If P3P is adopted, one critical question remains: What will be the default settings provided to users? Few computer users ever learn to change the preference settings on their software. Therefore, the way a Web browser equipped with P3P sets itself up by default is the way the majority of the Internet population will use it. “That’s where the public debate ought to be,” says Miller. “The marketing industry would want the defaults on the client to be set so that everything is preapproved; privacy advocates are going to say that the appropriate setting is that nothing is preapproved. My take is the W3C should not be involved in making that decision. That is a public policy debate.”
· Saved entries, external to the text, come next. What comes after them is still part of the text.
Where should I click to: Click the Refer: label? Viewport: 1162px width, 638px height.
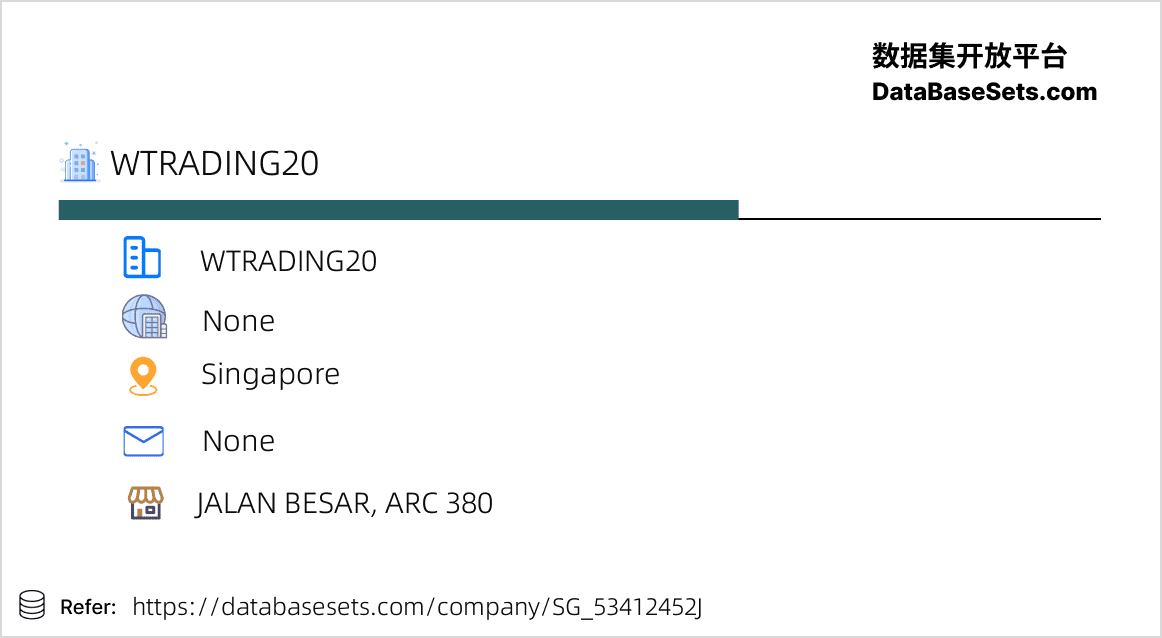(88, 607)
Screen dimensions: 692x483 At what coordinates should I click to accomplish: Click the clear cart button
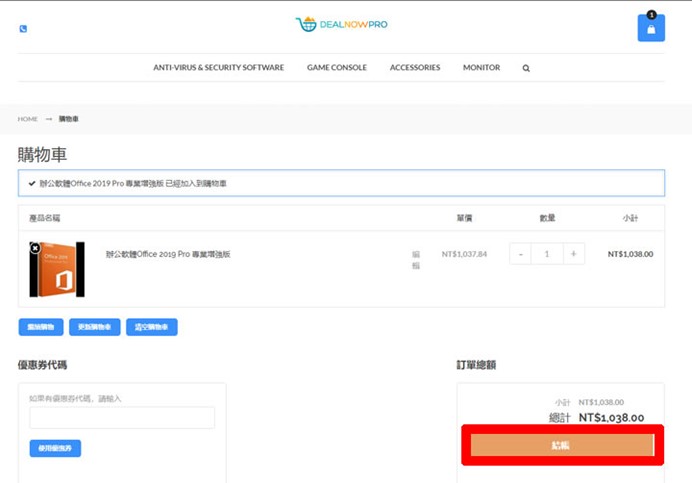(152, 327)
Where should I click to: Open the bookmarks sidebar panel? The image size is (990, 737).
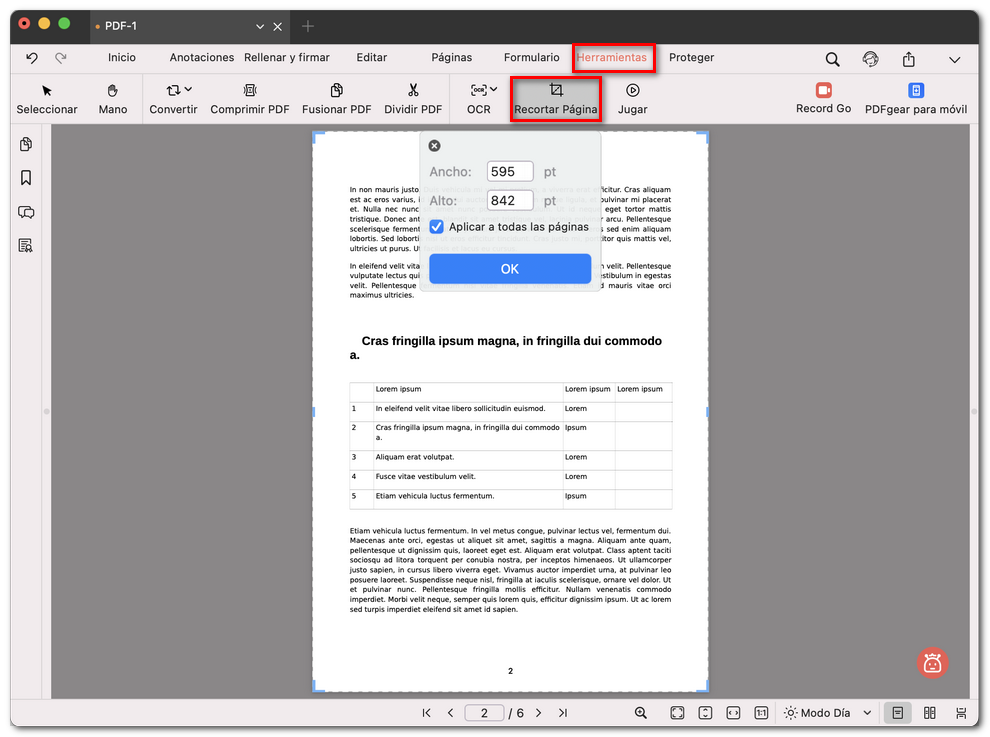tap(25, 178)
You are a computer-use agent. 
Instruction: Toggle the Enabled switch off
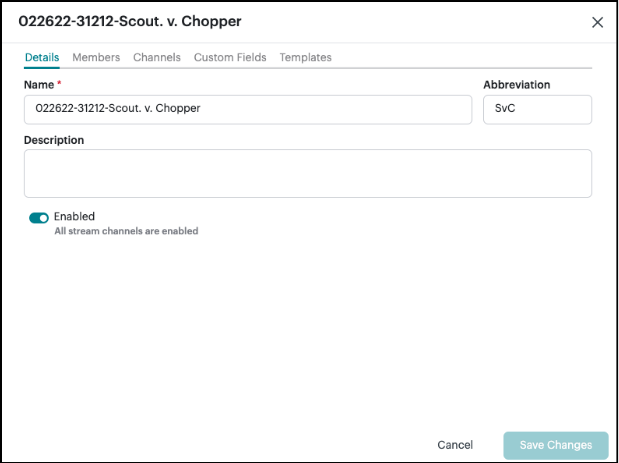pos(39,217)
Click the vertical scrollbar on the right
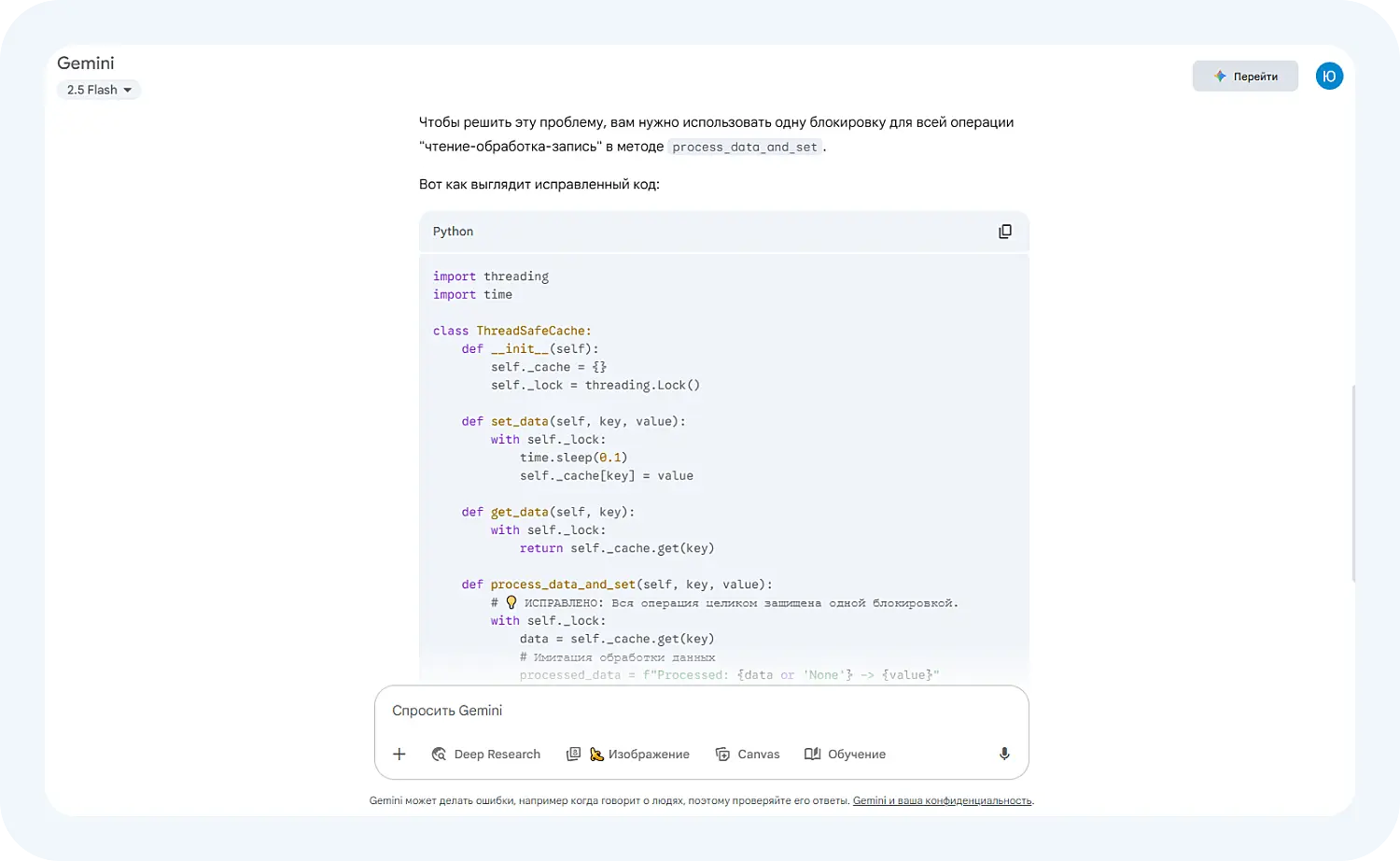Viewport: 1400px width, 861px height. pyautogui.click(x=1355, y=476)
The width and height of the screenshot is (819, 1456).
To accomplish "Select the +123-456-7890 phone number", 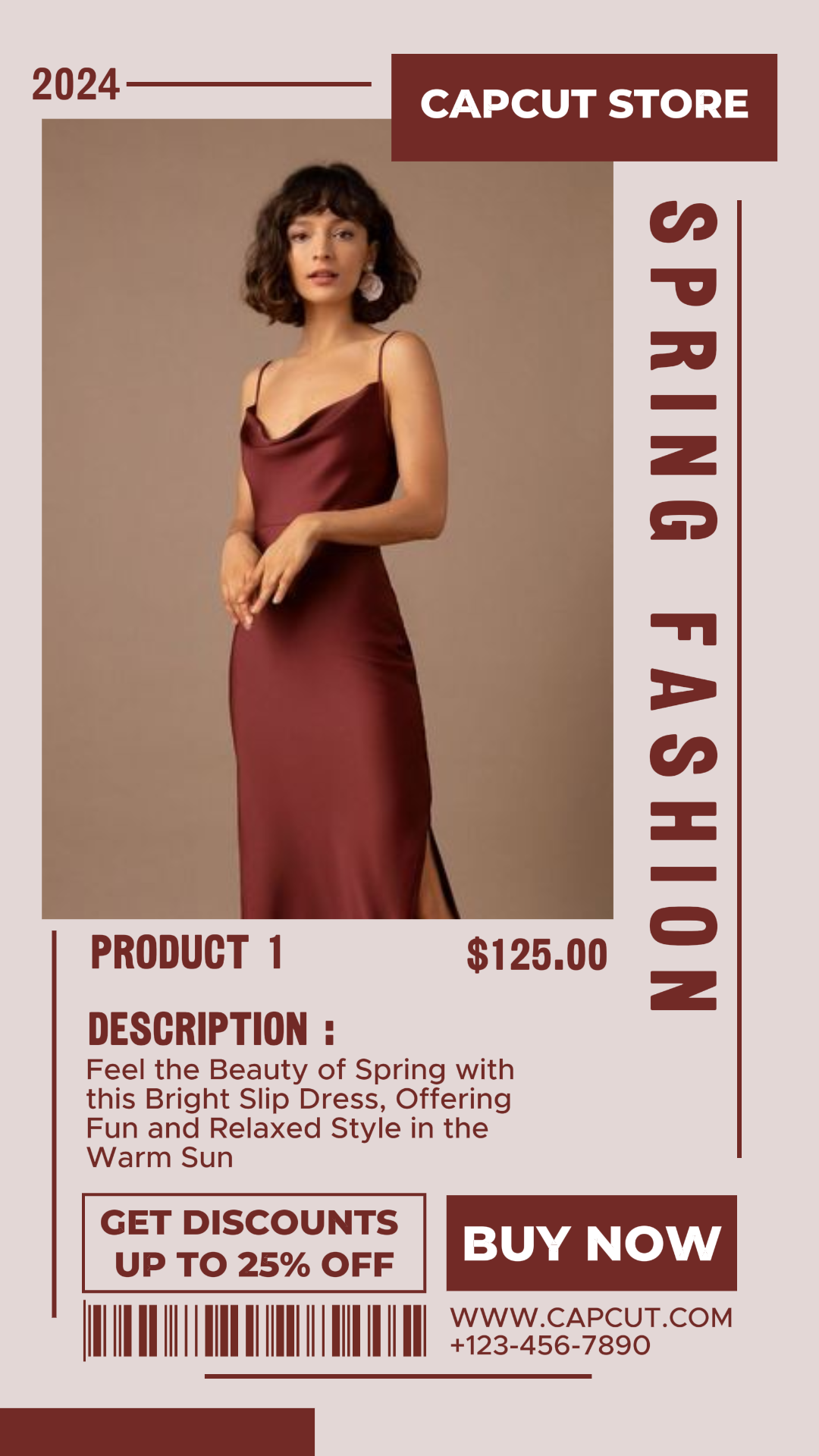I will tap(551, 1345).

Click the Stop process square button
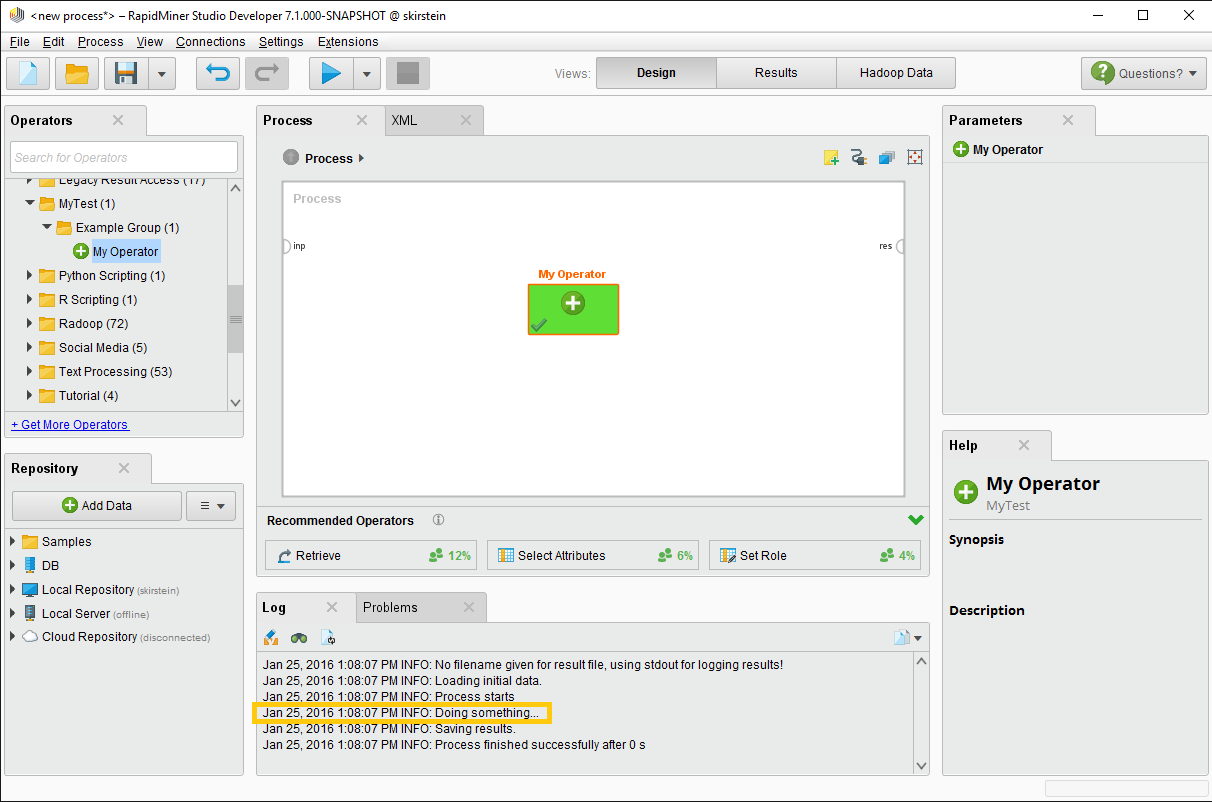click(407, 74)
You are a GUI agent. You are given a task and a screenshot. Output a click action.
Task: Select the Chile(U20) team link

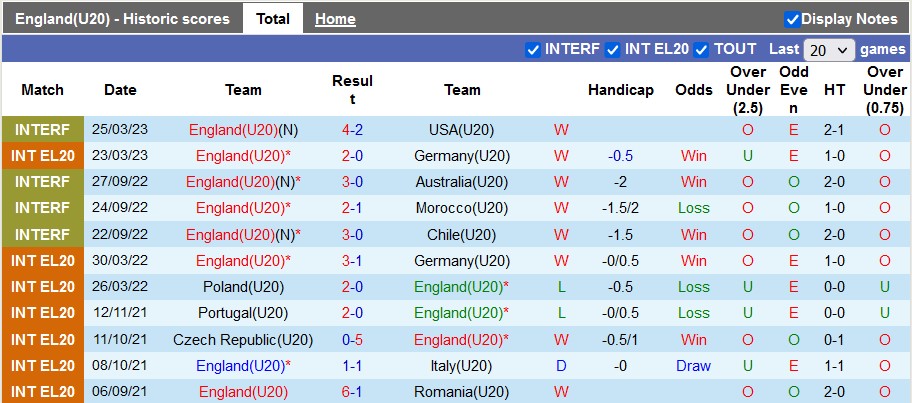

There might not be much of a debate, however. That’s because companies like Microsoft and Netscape, which both create Web browsers and run massive Web sites, are likely to establish their own settings-regardless of what the W3C recommends. This spring, for instance, Microsoft bought a company called Firefly, which had contributed heavily to the P3P standard. Since then, Firefly has become Microsoft’s “Privacy Czar,” says Thomas Reardon, Microsoft’s program manager for Internet architecture. Firefly is “the core of our entire [privacy] strategy,” Reardon says, guiding the software giant’s decisions about the commercial value of personal information collected from customers as well as “what is the right thing morally.” W3C’s influence is strong, but it only goes so far.